Slash also offers an accessible way into exploring and questioning gender identity. Quinn, 25 (he/him), is a gay trans guy who says that reading slashfic as a teenager “massively expanded” his world. He explains to Refinery29 that when he started reading slash, he had only just realised he didn’t have to be straight and was beginning to question if he was a woman. He found out about sex that didn’t make him feel completely disconnected from his body, and discovered all sorts of aspects of romance and desire that resonated.
“In m/m fic in particular, I was seeing love and relationships and really, really hot sex in ways that I had never considered were available to me,” says Quinn. “It was love and romance and fucking in a way that made me feel seen in a way nothing had before, and I was obsessed.”
Despite its invitation to sexual exploration, slash does still fall into patriarchal stereotypes. It is often pointed out that its preoccupation with penetrative sex is completely disconnected from how queer men have sex. The sex and romance can often be ‘re-heterosexualised’ too — many stories focus on monogamous partnerships where the smaller partner is always dominated (and penetrated) by the bigger, stronger partner. This can become a significant issue when these stories start to be published and sold for profit, as has happened in the world of gay romance fiction. But when it comes to fan fiction, these explorations of desire, sex and love are not written with a purpose to sell. They are freely shared expressions of creativity and part of a ‘gift economy,’ meaning they are by anyone, for anyone.

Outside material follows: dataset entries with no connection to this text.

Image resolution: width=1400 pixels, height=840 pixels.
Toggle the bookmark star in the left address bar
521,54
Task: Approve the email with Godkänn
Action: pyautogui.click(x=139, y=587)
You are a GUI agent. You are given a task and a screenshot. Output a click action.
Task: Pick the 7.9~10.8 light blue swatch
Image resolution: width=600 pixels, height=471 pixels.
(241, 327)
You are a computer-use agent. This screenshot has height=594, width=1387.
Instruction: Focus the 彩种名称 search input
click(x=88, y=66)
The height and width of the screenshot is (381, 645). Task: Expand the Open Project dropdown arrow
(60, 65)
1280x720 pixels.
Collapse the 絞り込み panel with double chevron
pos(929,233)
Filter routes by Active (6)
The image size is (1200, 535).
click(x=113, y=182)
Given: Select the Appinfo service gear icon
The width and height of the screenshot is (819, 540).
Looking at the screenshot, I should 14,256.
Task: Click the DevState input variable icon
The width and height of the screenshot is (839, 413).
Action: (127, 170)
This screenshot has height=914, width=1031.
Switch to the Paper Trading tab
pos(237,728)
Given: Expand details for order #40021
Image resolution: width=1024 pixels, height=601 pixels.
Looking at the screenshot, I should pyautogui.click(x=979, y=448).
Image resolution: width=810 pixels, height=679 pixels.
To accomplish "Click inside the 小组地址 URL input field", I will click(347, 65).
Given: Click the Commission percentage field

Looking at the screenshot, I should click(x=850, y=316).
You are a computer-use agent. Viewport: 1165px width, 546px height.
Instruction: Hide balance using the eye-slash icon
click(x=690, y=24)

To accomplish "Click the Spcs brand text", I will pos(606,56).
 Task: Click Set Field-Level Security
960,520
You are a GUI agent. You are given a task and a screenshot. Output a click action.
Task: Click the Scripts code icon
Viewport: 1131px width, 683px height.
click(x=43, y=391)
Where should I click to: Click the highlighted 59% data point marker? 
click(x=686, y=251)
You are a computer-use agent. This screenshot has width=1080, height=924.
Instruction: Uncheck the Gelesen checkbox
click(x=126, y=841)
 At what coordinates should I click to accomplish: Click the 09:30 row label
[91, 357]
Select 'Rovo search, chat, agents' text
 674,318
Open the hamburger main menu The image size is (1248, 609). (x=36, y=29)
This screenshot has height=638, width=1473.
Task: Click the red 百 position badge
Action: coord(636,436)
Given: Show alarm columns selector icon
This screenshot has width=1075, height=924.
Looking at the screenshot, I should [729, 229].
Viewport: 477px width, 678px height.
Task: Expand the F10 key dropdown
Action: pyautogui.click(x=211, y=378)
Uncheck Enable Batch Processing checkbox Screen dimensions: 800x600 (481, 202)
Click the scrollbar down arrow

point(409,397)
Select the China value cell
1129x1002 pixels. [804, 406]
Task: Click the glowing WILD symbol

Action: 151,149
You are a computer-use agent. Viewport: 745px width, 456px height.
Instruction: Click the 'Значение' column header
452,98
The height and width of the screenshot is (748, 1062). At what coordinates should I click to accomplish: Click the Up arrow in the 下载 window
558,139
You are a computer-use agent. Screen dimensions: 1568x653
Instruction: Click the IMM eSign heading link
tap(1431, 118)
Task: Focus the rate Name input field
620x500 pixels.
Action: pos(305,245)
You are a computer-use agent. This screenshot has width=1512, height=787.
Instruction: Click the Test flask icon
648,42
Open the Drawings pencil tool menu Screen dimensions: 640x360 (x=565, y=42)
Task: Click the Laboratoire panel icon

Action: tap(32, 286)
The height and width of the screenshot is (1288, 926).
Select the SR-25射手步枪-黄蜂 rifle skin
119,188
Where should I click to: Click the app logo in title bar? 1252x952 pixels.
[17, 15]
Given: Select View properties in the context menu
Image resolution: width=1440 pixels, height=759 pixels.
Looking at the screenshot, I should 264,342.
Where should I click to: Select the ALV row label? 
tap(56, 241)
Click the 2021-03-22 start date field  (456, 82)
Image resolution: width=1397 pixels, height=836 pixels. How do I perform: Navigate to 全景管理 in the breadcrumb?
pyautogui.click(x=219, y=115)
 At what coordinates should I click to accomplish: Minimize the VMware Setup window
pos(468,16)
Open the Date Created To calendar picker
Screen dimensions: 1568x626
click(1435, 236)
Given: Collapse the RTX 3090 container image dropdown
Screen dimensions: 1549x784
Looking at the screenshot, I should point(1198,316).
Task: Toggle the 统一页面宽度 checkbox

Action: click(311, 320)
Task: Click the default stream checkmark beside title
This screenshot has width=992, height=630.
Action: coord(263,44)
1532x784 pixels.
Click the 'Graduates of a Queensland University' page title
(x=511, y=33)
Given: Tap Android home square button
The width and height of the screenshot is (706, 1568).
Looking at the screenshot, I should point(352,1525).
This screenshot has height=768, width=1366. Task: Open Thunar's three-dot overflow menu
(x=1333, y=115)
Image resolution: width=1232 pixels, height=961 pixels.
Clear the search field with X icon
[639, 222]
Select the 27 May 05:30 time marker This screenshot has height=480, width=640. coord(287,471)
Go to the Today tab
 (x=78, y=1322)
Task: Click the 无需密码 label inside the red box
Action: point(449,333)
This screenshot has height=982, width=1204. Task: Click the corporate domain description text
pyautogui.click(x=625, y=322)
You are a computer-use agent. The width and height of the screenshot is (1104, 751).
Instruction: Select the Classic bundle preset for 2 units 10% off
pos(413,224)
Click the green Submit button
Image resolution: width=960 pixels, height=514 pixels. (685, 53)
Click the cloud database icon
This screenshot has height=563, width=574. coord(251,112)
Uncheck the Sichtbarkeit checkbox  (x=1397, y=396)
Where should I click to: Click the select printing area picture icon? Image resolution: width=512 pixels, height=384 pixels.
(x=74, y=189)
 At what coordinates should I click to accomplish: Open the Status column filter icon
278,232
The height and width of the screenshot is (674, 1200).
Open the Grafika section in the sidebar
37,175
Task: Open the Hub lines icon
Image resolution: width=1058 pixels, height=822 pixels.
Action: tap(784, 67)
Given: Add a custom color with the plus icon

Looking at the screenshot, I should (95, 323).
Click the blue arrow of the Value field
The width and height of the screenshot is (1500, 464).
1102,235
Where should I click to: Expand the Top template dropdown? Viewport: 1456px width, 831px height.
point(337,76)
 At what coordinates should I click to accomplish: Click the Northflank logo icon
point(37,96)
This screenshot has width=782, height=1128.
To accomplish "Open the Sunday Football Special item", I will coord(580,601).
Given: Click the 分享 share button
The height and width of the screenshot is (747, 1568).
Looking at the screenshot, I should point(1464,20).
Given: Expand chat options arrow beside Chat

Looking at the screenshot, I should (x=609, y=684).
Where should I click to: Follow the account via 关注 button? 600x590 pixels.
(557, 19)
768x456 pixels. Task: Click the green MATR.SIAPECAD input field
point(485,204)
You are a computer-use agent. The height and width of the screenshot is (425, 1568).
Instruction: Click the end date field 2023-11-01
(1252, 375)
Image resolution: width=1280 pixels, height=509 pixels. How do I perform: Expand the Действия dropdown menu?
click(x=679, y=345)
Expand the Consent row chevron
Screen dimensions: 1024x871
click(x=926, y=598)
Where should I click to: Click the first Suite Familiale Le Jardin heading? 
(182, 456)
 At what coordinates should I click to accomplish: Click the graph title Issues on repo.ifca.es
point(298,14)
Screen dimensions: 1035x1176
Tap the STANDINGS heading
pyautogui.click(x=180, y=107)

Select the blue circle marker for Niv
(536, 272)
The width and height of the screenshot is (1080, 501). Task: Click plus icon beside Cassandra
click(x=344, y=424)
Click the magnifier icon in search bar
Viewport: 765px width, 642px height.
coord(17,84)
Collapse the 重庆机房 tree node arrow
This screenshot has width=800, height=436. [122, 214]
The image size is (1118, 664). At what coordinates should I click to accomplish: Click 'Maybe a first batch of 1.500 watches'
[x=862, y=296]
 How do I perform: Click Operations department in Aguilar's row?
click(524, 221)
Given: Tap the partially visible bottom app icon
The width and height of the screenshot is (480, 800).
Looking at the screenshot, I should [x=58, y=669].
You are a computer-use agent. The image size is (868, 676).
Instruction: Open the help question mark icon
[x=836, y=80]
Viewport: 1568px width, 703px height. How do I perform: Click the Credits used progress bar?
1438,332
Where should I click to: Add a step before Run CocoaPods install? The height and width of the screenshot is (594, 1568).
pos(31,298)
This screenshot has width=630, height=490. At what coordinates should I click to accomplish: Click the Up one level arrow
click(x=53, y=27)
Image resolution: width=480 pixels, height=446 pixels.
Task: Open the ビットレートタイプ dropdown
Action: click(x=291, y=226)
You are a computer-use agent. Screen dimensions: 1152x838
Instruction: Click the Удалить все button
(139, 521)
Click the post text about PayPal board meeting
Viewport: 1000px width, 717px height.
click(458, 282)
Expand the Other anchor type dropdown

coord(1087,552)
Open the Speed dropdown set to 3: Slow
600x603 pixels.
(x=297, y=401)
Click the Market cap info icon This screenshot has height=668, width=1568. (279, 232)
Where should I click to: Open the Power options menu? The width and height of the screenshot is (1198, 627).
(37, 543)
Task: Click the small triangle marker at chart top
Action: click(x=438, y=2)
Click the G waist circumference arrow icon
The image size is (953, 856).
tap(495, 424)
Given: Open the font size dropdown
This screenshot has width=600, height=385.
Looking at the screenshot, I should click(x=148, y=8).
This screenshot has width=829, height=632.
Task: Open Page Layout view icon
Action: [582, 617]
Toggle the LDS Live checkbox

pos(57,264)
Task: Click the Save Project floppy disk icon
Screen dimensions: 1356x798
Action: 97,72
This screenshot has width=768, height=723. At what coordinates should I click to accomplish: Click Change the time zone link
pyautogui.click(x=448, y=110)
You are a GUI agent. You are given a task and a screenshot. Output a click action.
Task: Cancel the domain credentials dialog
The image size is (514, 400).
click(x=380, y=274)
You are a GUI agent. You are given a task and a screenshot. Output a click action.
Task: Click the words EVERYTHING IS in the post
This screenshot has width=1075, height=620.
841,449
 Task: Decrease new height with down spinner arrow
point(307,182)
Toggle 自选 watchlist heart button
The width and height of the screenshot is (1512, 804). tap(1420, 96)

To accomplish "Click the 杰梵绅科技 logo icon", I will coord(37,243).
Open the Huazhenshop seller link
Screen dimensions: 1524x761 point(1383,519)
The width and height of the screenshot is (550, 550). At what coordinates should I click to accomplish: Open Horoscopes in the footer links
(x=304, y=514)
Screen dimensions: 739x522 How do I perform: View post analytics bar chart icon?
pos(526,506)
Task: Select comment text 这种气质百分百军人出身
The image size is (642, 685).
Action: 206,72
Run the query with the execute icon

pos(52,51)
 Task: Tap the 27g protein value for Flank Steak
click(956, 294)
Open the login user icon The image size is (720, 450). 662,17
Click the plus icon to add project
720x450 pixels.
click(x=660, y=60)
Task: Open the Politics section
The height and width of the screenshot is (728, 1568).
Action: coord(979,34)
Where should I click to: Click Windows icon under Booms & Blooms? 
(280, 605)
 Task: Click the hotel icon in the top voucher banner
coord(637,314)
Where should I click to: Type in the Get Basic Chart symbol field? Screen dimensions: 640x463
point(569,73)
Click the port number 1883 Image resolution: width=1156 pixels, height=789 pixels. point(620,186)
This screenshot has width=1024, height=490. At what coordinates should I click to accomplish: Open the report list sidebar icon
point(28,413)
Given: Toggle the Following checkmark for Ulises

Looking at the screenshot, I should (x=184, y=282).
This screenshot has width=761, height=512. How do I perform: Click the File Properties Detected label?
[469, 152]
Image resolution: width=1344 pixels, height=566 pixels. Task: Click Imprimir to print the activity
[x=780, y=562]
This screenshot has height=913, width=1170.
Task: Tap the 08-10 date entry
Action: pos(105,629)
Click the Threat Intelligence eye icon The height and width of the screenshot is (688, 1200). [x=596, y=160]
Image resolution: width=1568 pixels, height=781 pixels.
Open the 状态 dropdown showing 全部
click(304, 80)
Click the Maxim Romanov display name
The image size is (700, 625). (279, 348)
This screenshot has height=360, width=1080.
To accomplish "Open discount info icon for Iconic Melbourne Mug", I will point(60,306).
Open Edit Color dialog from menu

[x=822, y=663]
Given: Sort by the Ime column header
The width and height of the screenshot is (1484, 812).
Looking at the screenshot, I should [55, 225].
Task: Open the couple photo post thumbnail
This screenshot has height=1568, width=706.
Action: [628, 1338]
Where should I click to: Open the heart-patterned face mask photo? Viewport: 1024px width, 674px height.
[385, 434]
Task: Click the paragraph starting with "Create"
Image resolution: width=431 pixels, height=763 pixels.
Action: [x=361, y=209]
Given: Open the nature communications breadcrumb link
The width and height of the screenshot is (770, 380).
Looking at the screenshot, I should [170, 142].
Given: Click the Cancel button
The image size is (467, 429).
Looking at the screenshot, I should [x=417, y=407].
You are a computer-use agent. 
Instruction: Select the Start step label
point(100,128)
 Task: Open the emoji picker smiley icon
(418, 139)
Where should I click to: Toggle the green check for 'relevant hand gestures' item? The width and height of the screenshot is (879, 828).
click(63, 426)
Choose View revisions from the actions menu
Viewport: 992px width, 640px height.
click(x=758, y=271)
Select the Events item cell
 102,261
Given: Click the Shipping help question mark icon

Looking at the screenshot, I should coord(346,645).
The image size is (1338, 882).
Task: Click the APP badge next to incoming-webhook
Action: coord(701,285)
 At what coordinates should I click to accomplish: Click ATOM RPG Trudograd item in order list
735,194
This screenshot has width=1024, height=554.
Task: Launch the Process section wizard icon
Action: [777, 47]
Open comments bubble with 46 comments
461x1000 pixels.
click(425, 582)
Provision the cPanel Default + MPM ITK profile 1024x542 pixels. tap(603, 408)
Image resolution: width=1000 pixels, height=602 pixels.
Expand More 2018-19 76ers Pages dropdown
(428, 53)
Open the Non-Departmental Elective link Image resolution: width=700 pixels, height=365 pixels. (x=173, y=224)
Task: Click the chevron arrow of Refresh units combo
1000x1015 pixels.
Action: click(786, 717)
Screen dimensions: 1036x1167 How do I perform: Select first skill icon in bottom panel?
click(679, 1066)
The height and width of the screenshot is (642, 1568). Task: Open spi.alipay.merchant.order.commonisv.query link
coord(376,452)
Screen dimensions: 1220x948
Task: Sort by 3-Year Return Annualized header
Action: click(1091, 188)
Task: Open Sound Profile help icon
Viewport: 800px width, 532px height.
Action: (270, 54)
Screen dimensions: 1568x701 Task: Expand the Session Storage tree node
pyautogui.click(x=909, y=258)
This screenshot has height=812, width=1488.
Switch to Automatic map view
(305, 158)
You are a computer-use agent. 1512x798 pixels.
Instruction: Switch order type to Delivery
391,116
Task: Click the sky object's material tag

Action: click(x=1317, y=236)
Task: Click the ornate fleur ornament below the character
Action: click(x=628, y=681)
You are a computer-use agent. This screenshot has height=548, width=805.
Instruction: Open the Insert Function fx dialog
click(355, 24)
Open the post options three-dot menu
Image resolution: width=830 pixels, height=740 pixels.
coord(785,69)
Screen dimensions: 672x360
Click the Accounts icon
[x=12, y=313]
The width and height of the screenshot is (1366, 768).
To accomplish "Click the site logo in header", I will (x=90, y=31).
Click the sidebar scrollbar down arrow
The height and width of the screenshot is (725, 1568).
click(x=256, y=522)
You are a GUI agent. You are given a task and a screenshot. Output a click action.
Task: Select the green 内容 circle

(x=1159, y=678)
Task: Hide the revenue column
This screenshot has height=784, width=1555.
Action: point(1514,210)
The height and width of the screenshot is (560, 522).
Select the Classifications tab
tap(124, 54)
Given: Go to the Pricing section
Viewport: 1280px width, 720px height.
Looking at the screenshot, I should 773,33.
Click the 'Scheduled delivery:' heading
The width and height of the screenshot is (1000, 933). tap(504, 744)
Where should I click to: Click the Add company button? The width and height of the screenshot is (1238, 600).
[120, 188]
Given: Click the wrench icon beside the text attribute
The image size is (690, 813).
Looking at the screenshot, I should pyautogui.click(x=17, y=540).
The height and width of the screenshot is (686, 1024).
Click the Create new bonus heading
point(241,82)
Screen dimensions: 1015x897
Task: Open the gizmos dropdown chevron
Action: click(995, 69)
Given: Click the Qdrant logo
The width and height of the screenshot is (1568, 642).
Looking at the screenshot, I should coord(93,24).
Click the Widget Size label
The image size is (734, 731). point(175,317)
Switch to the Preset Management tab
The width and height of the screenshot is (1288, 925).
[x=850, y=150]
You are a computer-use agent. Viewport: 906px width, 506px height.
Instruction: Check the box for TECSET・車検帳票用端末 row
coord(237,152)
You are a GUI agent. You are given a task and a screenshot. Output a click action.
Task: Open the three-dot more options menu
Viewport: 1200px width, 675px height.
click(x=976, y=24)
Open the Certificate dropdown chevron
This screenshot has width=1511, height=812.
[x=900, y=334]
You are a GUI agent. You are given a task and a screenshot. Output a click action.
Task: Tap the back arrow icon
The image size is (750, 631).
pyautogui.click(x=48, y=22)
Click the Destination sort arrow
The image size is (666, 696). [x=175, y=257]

As a fantasy landscape, slash in particular and fanfic more generally is far from pathological. It is a creative, unexpected and sexy world in which to explore sex, gender and relationships outside of mainstream desire. This is as true in 2023 as it was in 2004 and in 1966. What’s hot is hot to whoever finds it hot, for straight people, queer people and everyone in between. Those mocking it or dismissing it? They just don’t get it.